─── Given records ───

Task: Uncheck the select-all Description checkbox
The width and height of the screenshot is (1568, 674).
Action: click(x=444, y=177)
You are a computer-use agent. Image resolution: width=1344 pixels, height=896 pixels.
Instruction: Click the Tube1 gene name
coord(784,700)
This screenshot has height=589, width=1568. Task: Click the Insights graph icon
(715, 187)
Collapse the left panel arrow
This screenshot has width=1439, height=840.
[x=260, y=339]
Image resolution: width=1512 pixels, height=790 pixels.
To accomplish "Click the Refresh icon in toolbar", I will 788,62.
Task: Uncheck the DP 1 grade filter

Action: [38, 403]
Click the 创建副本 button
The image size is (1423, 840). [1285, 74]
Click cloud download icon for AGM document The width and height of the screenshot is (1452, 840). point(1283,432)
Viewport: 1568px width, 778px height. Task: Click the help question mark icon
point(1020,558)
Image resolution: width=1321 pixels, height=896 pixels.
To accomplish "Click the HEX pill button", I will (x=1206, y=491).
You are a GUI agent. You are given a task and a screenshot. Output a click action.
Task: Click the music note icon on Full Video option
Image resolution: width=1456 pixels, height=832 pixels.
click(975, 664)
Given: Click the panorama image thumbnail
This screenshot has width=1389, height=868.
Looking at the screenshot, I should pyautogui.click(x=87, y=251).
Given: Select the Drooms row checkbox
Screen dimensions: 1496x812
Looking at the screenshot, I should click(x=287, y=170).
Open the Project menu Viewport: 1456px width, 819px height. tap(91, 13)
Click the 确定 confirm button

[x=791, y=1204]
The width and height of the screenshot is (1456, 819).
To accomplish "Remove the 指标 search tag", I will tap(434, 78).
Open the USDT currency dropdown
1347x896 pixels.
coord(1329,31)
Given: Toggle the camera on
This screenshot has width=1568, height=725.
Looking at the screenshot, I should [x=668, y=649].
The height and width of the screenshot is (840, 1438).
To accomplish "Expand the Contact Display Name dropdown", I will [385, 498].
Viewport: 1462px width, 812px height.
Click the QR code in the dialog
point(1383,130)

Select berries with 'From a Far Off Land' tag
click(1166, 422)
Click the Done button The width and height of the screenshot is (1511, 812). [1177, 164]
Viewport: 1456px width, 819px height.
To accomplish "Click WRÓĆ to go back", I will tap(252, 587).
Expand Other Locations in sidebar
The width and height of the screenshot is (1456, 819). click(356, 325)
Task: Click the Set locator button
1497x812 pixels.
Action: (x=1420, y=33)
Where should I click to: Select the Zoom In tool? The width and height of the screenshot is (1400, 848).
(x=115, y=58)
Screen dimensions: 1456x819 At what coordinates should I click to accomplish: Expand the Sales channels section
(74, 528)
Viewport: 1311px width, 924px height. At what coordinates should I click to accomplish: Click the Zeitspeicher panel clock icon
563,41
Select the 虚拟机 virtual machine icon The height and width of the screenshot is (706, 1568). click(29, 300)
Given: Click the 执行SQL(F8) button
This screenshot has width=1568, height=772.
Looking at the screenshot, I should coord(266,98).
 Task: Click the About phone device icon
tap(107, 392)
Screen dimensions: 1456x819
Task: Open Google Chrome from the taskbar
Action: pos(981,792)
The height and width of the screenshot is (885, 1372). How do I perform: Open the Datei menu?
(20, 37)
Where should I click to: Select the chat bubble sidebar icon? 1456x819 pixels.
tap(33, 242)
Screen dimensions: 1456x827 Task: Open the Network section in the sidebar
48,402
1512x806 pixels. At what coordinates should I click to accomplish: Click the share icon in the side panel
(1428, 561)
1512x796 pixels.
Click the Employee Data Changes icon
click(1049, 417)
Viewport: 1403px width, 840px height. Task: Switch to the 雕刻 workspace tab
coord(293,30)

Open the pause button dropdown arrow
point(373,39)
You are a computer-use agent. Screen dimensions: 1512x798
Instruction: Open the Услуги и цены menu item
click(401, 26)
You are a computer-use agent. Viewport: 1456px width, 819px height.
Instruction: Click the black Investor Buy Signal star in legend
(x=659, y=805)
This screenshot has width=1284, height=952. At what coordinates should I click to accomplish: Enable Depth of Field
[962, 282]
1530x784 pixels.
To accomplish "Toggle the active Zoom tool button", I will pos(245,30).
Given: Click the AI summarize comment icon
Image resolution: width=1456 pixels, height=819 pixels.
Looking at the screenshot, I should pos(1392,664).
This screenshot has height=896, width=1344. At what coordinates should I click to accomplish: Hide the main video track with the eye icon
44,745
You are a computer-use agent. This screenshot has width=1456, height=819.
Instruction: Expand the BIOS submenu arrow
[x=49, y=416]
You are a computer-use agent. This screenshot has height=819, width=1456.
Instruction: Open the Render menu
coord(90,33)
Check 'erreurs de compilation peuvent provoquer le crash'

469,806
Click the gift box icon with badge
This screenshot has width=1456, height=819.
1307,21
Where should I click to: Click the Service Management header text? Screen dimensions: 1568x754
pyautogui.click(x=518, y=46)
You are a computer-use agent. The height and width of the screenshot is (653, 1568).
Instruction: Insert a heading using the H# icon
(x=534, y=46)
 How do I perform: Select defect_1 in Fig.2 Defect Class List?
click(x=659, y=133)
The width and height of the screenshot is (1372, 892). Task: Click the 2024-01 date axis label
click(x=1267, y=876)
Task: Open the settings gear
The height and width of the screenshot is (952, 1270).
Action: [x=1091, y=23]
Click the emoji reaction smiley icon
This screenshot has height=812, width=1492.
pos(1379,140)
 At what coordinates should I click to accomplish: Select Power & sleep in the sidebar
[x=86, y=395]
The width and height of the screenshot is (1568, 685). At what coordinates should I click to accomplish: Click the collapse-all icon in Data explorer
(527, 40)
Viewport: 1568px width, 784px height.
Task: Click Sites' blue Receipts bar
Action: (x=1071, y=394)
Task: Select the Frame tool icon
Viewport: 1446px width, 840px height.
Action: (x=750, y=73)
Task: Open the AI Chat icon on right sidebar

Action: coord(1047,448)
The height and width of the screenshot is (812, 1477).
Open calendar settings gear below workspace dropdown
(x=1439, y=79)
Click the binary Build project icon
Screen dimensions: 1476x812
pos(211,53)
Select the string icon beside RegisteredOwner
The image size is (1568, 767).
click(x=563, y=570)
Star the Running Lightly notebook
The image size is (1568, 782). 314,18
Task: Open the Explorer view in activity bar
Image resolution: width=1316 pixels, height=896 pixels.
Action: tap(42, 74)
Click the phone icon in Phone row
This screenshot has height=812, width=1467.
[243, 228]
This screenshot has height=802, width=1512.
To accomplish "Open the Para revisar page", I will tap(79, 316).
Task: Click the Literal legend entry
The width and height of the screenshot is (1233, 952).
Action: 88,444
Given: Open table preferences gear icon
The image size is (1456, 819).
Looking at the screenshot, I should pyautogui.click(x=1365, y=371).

───

- Exercise goal -
Copy every entry exactly, leaving nothing out.

- Result -
Task: Uncheck the select-all Description checkbox
The width and height of the screenshot is (1568, 674).
Action: click(x=444, y=177)
You are a computer-use agent. Image resolution: width=1344 pixels, height=896 pixels.
Instruction: Click the Tube1 gene name
coord(784,700)
This screenshot has height=589, width=1568. Task: Click the Insights graph icon
(715, 187)
Collapse the left panel arrow
This screenshot has width=1439, height=840.
[x=260, y=339]
Image resolution: width=1512 pixels, height=790 pixels.
To accomplish "Click the Refresh icon in toolbar", I will 788,62.
Task: Uncheck the DP 1 grade filter

Action: [38, 403]
Click the 创建副本 button
The image size is (1423, 840). [1285, 74]
Click cloud download icon for AGM document The width and height of the screenshot is (1452, 840). point(1283,432)
Viewport: 1568px width, 778px height. Task: Click the help question mark icon
point(1020,558)
Image resolution: width=1321 pixels, height=896 pixels.
To accomplish "Click the HEX pill button", I will (x=1206, y=491).
You are a GUI agent. You are given a task and a screenshot. Output a click action.
Task: Click the music note icon on Full Video option
Image resolution: width=1456 pixels, height=832 pixels.
click(975, 664)
Given: Click the panorama image thumbnail
This screenshot has width=1389, height=868.
Looking at the screenshot, I should pyautogui.click(x=87, y=251).
Given: Select the Drooms row checkbox
Screen dimensions: 1496x812
Looking at the screenshot, I should click(x=287, y=170).
Open the Project menu Viewport: 1456px width, 819px height. tap(91, 13)
Click the 确定 confirm button

[x=791, y=1204]
The width and height of the screenshot is (1456, 819).
To accomplish "Remove the 指标 search tag", I will tap(434, 78).
Open the USDT currency dropdown
1347x896 pixels.
coord(1329,31)
Given: Toggle the camera on
This screenshot has width=1568, height=725.
Looking at the screenshot, I should [x=668, y=649].
The height and width of the screenshot is (840, 1438).
To accomplish "Expand the Contact Display Name dropdown", I will [385, 498].
Viewport: 1462px width, 812px height.
Click the QR code in the dialog
point(1383,130)

Select berries with 'From a Far Off Land' tag
click(1166, 422)
Click the Done button The width and height of the screenshot is (1511, 812). [1177, 164]
Viewport: 1456px width, 819px height.
To accomplish "Click WRÓĆ to go back", I will tap(252, 587).
Expand Other Locations in sidebar
The width and height of the screenshot is (1456, 819). click(356, 325)
Task: Click the Set locator button
1497x812 pixels.
Action: (x=1420, y=33)
Where should I click to: Select the Zoom In tool? The width and height of the screenshot is (1400, 848).
(x=115, y=58)
Screen dimensions: 1456x819 At what coordinates should I click to accomplish: Expand the Sales channels section
(74, 528)
Viewport: 1311px width, 924px height. At what coordinates should I click to accomplish: Click the Zeitspeicher panel clock icon
563,41
Select the 虚拟机 virtual machine icon The height and width of the screenshot is (706, 1568). click(29, 300)
Given: Click the 执行SQL(F8) button
This screenshot has width=1568, height=772.
Looking at the screenshot, I should coord(266,98).
 Task: Click the About phone device icon
tap(107, 392)
Screen dimensions: 1456x819
Task: Open Google Chrome from the taskbar
Action: pos(981,792)
The height and width of the screenshot is (885, 1372). How do I perform: Open the Datei menu?
(20, 37)
Where should I click to: Select the chat bubble sidebar icon? 1456x819 pixels.
tap(33, 242)
Screen dimensions: 1456x827 Task: Open the Network section in the sidebar
48,402
1512x806 pixels. At what coordinates should I click to accomplish: Click the share icon in the side panel
(1428, 561)
1512x796 pixels.
Click the Employee Data Changes icon
click(1049, 417)
Viewport: 1403px width, 840px height. Task: Switch to the 雕刻 workspace tab
coord(293,30)

Open the pause button dropdown arrow
point(373,39)
You are a computer-use agent. Screen dimensions: 1512x798
Instruction: Open the Услуги и цены menu item
click(401, 26)
You are a computer-use agent. Viewport: 1456px width, 819px height.
Instruction: Click the black Investor Buy Signal star in legend
(x=659, y=805)
This screenshot has width=1284, height=952. At what coordinates should I click to accomplish: Enable Depth of Field
[962, 282]
1530x784 pixels.
To accomplish "Toggle the active Zoom tool button", I will pos(245,30).
Given: Click the AI summarize comment icon
Image resolution: width=1456 pixels, height=819 pixels.
Looking at the screenshot, I should pos(1392,664).
This screenshot has height=896, width=1344. At what coordinates should I click to accomplish: Hide the main video track with the eye icon
44,745
You are a computer-use agent. This screenshot has width=1456, height=819.
Instruction: Expand the BIOS submenu arrow
[x=49, y=416]
You are a computer-use agent. This screenshot has height=819, width=1456.
Instruction: Open the Render menu
coord(90,33)
Check 'erreurs de compilation peuvent provoquer le crash'

469,806
Click the gift box icon with badge
This screenshot has width=1456, height=819.
1307,21
Where should I click to: Click the Service Management header text? Screen dimensions: 1568x754
pyautogui.click(x=518, y=46)
You are a computer-use agent. The height and width of the screenshot is (653, 1568).
Instruction: Insert a heading using the H# icon
(x=534, y=46)
 How do I perform: Select defect_1 in Fig.2 Defect Class List?
click(x=659, y=133)
The width and height of the screenshot is (1372, 892). Task: Click the 2024-01 date axis label
click(x=1267, y=876)
Task: Open the settings gear
The height and width of the screenshot is (952, 1270).
Action: [x=1091, y=23]
Click the emoji reaction smiley icon
This screenshot has height=812, width=1492.
pos(1379,140)
 At what coordinates should I click to accomplish: Select Power & sleep in the sidebar
[x=86, y=395]
The width and height of the screenshot is (1568, 685). At what coordinates should I click to accomplish: Click the collapse-all icon in Data explorer
(527, 40)
Viewport: 1568px width, 784px height.
Task: Click Sites' blue Receipts bar
Action: (x=1071, y=394)
Task: Select the Frame tool icon
Viewport: 1446px width, 840px height.
Action: (x=750, y=73)
Task: Open the AI Chat icon on right sidebar

Action: coord(1047,448)
The height and width of the screenshot is (812, 1477).
Open calendar settings gear below workspace dropdown
(x=1439, y=79)
Click the binary Build project icon
Screen dimensions: 1476x812
pos(211,53)
Select the string icon beside RegisteredOwner
The image size is (1568, 767).
click(x=563, y=570)
Star the Running Lightly notebook
The image size is (1568, 782). 314,18
Task: Open the Explorer view in activity bar
Image resolution: width=1316 pixels, height=896 pixels.
Action: tap(42, 74)
Click the phone icon in Phone row
This screenshot has height=812, width=1467.
[243, 228]
This screenshot has height=802, width=1512.
To accomplish "Open the Para revisar page", I will tap(79, 316).
Task: Click the Literal legend entry
The width and height of the screenshot is (1233, 952).
Action: 88,444
Given: Open table preferences gear icon
The image size is (1456, 819).
Looking at the screenshot, I should pyautogui.click(x=1365, y=371).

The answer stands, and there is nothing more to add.